President Donald Trump’s presidency has thus far been racked with scandalous allegations, but Obama later hedged his barb. "But actually,” he said, “if you look at the history of the modern presidency, coming out of the modern presidency without anybody going to jail is really good. It's a big deal."
The reason his presidency was relatively controversy free, he said, was because he was accepting of bad news. "No one in my White House ever got in trouble for screwing up as long there wasn't malicious intent behind it," he said.
This isn’t the first time Obama has bragged about being scandal free. Earlier this year he told an audience that his administration “didn't have a scandal that embarrassed us, I know that seems like a low bar."
The former president’s foes would disagree with that analysis, pointing to the 2012 Benghazi attack, his failure to close Guantanamo Bay, an IRS plan to scrutinize tax-exempt political groups based on the particulars of their politics and problems with the Affordable Care Act website.

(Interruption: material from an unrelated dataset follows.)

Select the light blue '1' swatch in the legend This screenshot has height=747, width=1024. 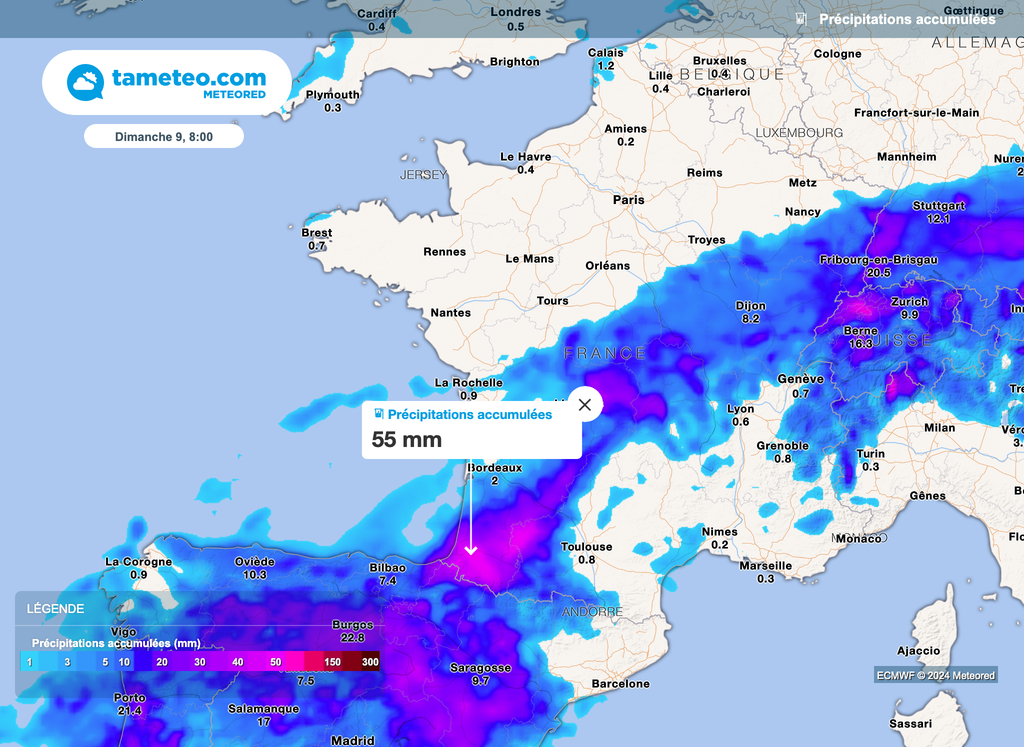point(29,662)
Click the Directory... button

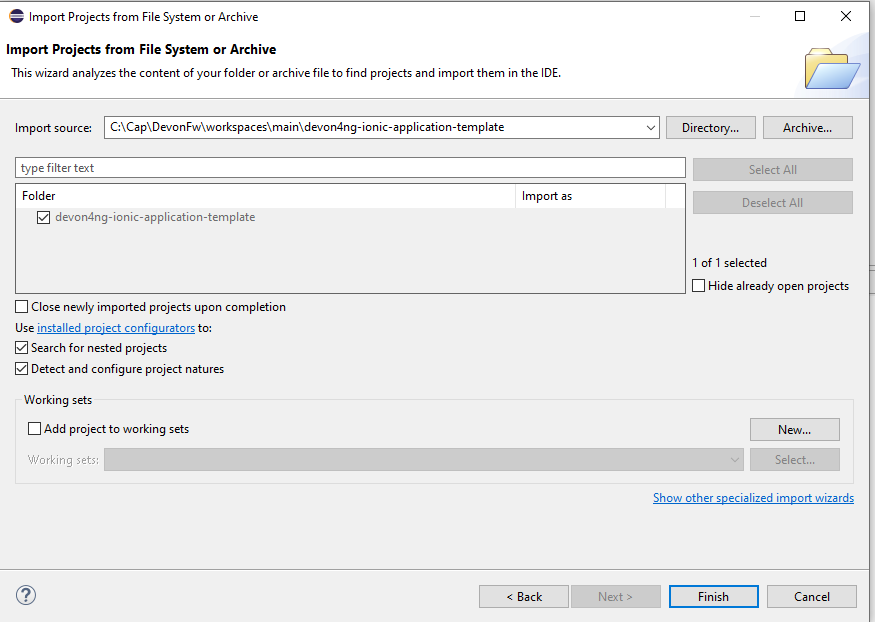[x=710, y=128]
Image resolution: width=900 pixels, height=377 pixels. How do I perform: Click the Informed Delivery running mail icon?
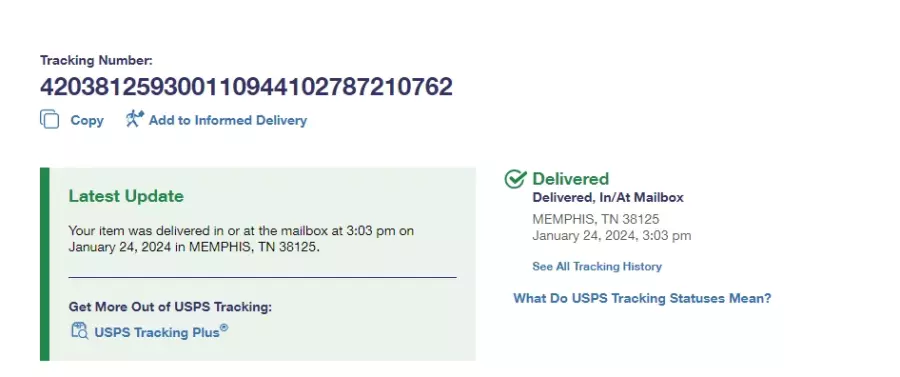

President Trump has had a string of high-profile controversies during his first year and a half in office, including possible collusion with Russia during the 2016 election, a hush payment of $130,000 to adult film star Stephanie Clifford (known as Stormy Daniels), issuing a travel ban on people from certain countries, firing FBI director James Comey, saying there were “very fine people on both sides” of the Charlottesville conflict, calling members of MS-13 "animals," and more.
Obama also discussed his process for making difficult decisions while in the White House. "I used to describe the nature of the presidency as having to make decisions about issues that nobody else could solve or are basically insolvable or at least not perfectly solvable," he said. "By definition, if a problem had an obvious solution to it, somebody else would have solved it before it got to me." He described his time in the situation room and the capture of Osama bin Laden as examples of those decisions. He "was usually working on probabilities,” he explained “whether it was the bin Laden raid, or do we bail out Chrysler when it's hugely unpopular and it's not sure the auto company will make it, or, how do we approach dealing with Ebola?"